▽

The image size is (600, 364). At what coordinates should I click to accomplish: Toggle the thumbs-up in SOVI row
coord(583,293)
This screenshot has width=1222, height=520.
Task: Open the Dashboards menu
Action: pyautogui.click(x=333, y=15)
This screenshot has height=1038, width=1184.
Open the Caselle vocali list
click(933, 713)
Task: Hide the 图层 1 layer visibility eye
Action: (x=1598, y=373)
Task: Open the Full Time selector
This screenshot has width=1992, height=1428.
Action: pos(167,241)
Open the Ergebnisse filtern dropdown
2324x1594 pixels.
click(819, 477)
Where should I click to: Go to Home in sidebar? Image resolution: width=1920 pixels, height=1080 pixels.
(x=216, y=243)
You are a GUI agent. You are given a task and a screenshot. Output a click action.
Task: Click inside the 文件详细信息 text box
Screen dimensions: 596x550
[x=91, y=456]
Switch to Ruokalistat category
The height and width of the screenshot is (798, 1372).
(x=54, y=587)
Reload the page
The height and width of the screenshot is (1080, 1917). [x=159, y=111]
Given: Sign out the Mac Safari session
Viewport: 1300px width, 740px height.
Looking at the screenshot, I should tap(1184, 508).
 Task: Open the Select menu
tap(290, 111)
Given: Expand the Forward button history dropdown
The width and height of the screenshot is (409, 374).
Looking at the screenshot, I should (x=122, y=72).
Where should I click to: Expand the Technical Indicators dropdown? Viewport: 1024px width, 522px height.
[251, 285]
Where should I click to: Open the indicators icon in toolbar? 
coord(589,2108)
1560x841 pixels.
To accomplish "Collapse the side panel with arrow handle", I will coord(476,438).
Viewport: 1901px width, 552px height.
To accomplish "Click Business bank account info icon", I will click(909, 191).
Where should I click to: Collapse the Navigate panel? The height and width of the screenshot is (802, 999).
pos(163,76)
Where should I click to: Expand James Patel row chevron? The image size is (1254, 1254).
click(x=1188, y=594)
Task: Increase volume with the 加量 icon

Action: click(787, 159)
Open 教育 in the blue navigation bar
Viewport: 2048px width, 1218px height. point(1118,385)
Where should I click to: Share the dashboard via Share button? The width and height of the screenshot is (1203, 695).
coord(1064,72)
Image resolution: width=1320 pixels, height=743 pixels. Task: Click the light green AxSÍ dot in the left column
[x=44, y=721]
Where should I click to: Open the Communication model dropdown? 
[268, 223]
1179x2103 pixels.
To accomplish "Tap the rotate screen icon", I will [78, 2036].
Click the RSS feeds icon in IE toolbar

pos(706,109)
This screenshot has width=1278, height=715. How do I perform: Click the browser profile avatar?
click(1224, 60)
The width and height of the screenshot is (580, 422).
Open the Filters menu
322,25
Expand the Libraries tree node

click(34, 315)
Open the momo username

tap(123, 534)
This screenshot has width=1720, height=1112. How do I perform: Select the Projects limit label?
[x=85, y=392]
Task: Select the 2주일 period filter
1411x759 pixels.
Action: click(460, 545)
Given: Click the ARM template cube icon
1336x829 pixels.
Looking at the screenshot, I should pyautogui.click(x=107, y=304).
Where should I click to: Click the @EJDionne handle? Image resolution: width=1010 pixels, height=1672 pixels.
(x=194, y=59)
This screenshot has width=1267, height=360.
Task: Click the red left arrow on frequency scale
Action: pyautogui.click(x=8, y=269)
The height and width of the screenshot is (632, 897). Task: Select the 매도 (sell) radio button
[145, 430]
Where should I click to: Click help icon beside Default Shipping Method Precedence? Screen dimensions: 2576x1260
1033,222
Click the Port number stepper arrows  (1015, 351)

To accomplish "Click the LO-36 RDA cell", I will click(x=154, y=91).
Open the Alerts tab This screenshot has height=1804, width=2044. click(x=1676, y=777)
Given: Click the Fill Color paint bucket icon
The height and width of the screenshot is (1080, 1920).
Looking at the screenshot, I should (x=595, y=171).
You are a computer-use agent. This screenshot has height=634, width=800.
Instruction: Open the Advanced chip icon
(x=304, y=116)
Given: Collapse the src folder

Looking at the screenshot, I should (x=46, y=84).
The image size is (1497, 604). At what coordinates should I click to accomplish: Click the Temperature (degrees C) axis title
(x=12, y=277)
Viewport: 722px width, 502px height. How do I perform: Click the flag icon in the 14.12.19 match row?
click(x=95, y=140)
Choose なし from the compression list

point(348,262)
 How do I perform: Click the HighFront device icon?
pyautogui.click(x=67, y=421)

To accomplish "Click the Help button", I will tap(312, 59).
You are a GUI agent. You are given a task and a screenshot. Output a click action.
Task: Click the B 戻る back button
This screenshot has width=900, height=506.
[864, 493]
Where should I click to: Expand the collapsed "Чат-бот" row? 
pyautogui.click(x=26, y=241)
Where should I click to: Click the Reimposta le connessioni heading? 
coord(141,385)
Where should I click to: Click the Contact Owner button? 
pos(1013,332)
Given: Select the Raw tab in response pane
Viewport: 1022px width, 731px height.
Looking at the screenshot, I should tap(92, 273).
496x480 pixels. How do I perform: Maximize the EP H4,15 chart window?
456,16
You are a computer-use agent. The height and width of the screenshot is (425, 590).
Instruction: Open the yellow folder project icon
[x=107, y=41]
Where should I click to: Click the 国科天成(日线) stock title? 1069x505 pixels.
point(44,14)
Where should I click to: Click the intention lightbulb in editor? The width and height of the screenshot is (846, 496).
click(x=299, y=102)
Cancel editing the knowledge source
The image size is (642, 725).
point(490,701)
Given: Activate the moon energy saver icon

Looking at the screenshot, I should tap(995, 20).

△

Requirements:
Put the lines of the records, beginning with the line containing "Image resolution: width=1320" and continuing through the line containing "[x=85, y=392]", into a JSON list of strings with one string per line and blank lines omitted.

Solution for this problem:
[
  "Image resolution: width=1320 pixels, height=743 pixels. Task: Click the light green AxSÍ dot in the left column",
  "[x=44, y=721]",
  "Where should I click to: Open the Communication model dropdown? ",
  "[268, 223]",
  "1179x2103 pixels.",
  "To accomplish \"Tap the rotate screen icon\", I will [78, 2036].",
  "Click the RSS feeds icon in IE toolbar",
  "pos(706,109)",
  "This screenshot has width=1278, height=715. How do I perform: Click the browser profile avatar?",
  "click(1224, 60)",
  "The width and height of the screenshot is (580, 422).",
  "Open the Filters menu",
  "322,25",
  "Expand the Libraries tree node",
  "click(34, 315)",
  "Open the momo username",
  "tap(123, 534)",
  "This screenshot has width=1720, height=1112. How do I perform: Select the Projects limit label?",
  "[x=85, y=392]"
]